Location: Forage and Range ResearchTitle: Regeneration of Russian wildrye foundation seed and its effect on genetic diversity and linkage disequilibrium) Author
Submitted to: Seed Technology Journal
Publication Type: Peer Reviewed Journal
Publication Acceptance Date: 3/19/2012
Publication Date: 7/16/2012
Citation: Mott, I.W., Jensen, K.B., Larson, S.R. 2012. Regeneration of Russian wildrye foundation seed and its effect on genetic diversity and linkage disequilibrium. Seed Technol J. 34:79-86. Interpretive Summary: The ability to maintain the genetic integrity of released cultivars is central to the restriction of seed generations, particularly in cross pollinating grasses where genes form groups that provide for increased agronomic performance. These groups are broken up if the plant material is carried for multiple generations through seed increase, thus losing the improved performance found in the new cultivars. The question that remains unanswered is what happens to these gene groups with additional generations often required for seed production. One such example is found in Russian wildrye where seed being produced is four generations past the original. Molecular genetic analysis has demonstrated that over four generations there is a 10% loss in these gene groups; however, that loss is not significant.
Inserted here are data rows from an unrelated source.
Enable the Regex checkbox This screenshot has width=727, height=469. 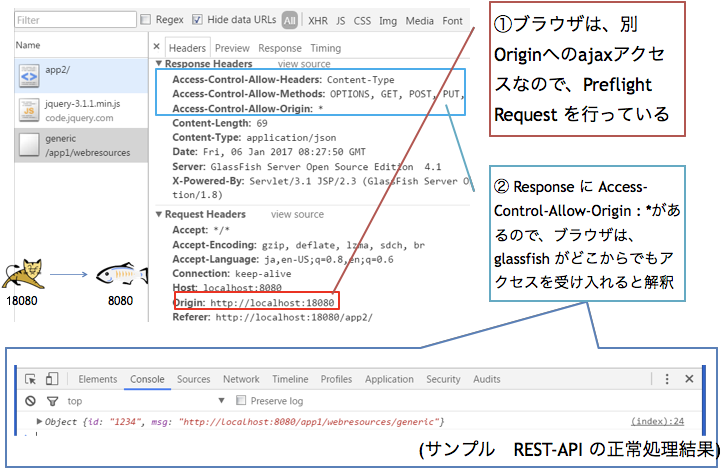click(147, 19)
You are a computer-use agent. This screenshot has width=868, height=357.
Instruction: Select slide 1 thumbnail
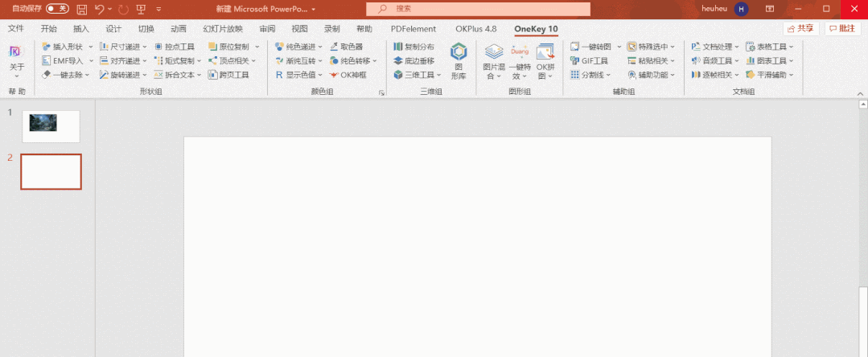[51, 126]
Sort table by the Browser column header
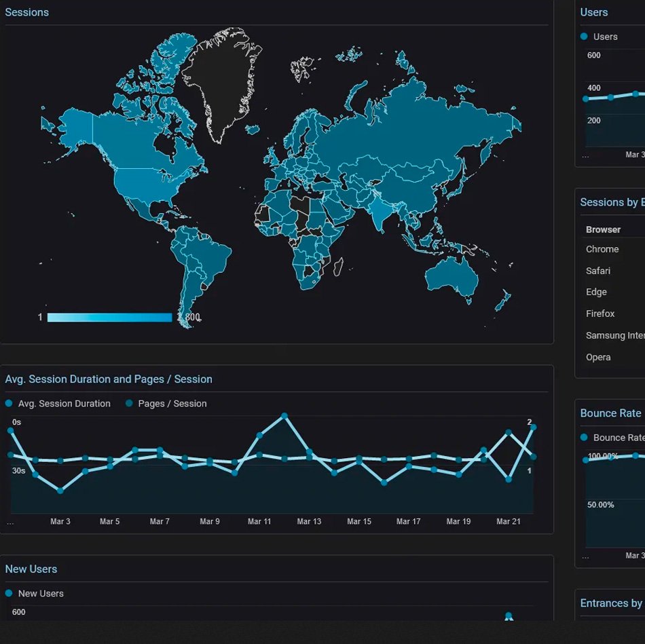Image resolution: width=645 pixels, height=644 pixels. point(603,229)
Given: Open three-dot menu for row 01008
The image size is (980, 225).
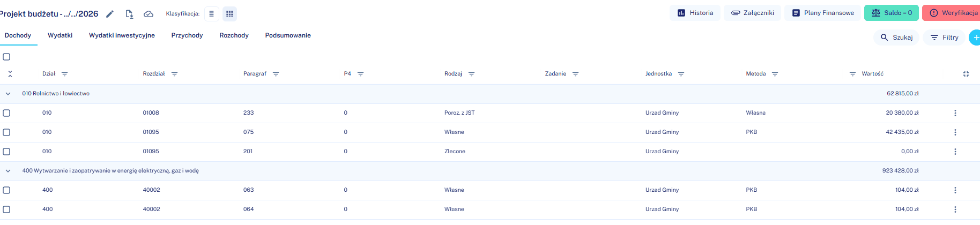Looking at the screenshot, I should point(955,113).
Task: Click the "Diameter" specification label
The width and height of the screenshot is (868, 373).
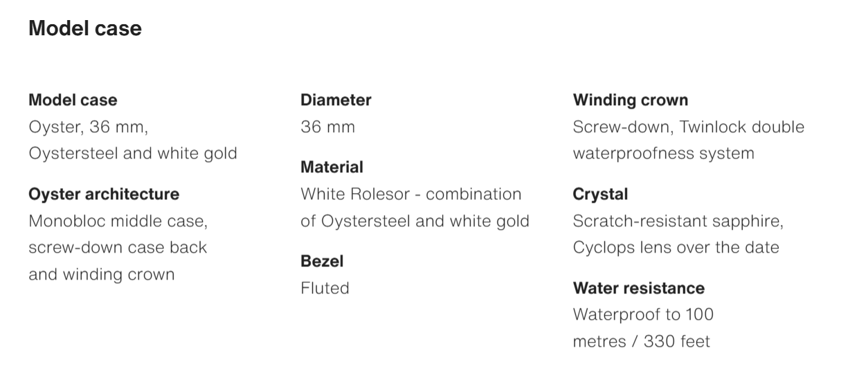Action: [336, 100]
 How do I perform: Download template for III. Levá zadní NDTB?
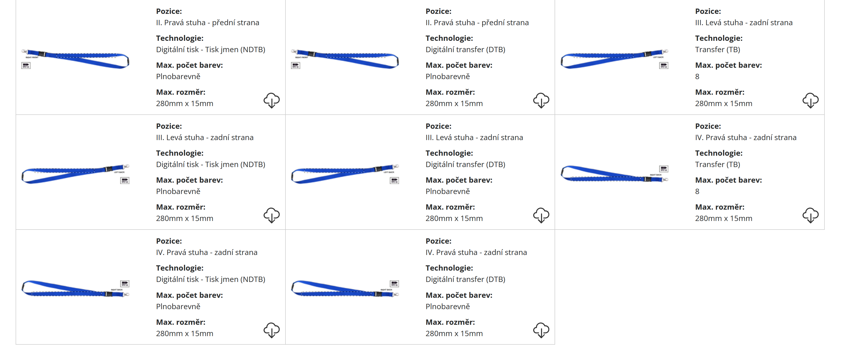(x=271, y=215)
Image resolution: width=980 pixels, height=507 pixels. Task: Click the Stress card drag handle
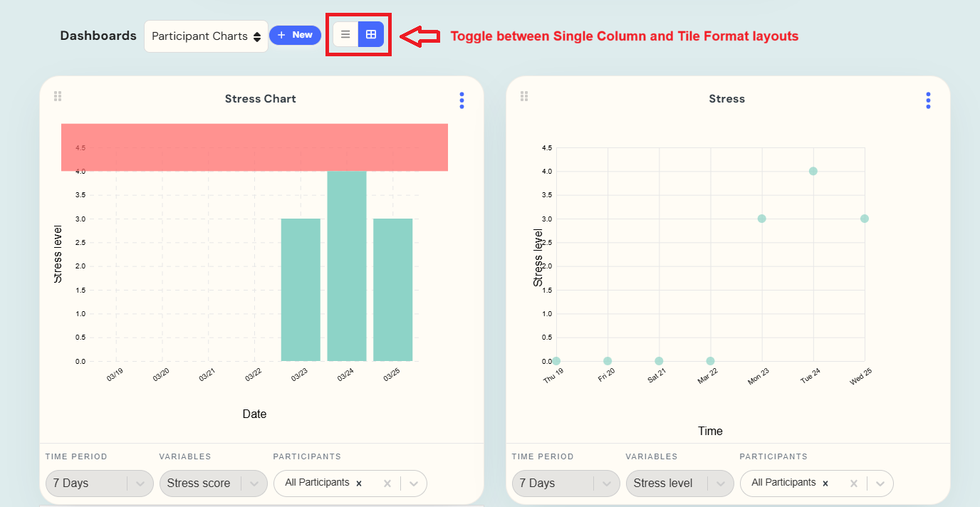[x=524, y=95]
Thus in Russian wildrye, up to four generations of seed production can be produced without significant changes in genetic structure and loss of functional gene groups that could potentially lead to detrimental changes in agronomic performance.
Technical Abstract: Maintaining the genetic integrity and performance of released cultivars over multiple generations of seed increase continues to be of concern in cross-pollinating grasses. It is not an uncommon practice when seed supplies are low or foundation seed is not available to designate registered seed as foundation seed (re-foundation), which adds one or more certified generations to the cultivar. One such example was in Russian wildrye (Psathyrostachys junceus (Fisch.) Nevski), which is a cross-pollinating, cool-season, bunchgrass native to steppe and semi-desert regions of Eurasia. AFLP analysis was used to test the effect of additional generations on the molecular genetic diversity and linkage disequilibrium within and among original foundation seed (1986), re-foundationed seed from registered seed (1992), and certified seed (2002) of the cultivar 'Bozoisky-Select' along with cultivars 'Vinall' and 'Mankota'. Average similarity coefficients within generations fell from 0.6031 in original foundation seed to 0.5920 in certified seed four generations later while the average similarity coefficient between generations fell from 0.6031 to 0.5826, respectively. Neighbor-joining phylogram based on total number of polymorphisms and PCA analysis grouped individuals of Vinall and Mankota into their respective groups, and grouped all Bozoisky-Select individuals into one, indivisible group. Linkage disequilibrium (LD) trended toward a loss of LD over generations of seed production, but the differences were not significant. Although there were slight decreases in genetic similarity over four generations of seed production, the changes were not enough to cause subdivisions of Bozoisky-Select seed using PCA or phylogenetic analysis and the breeder designation of new foundation seed from registered seed in 1992 did not significantly decrease LD in 2002 certified Bozoisky-Select seed.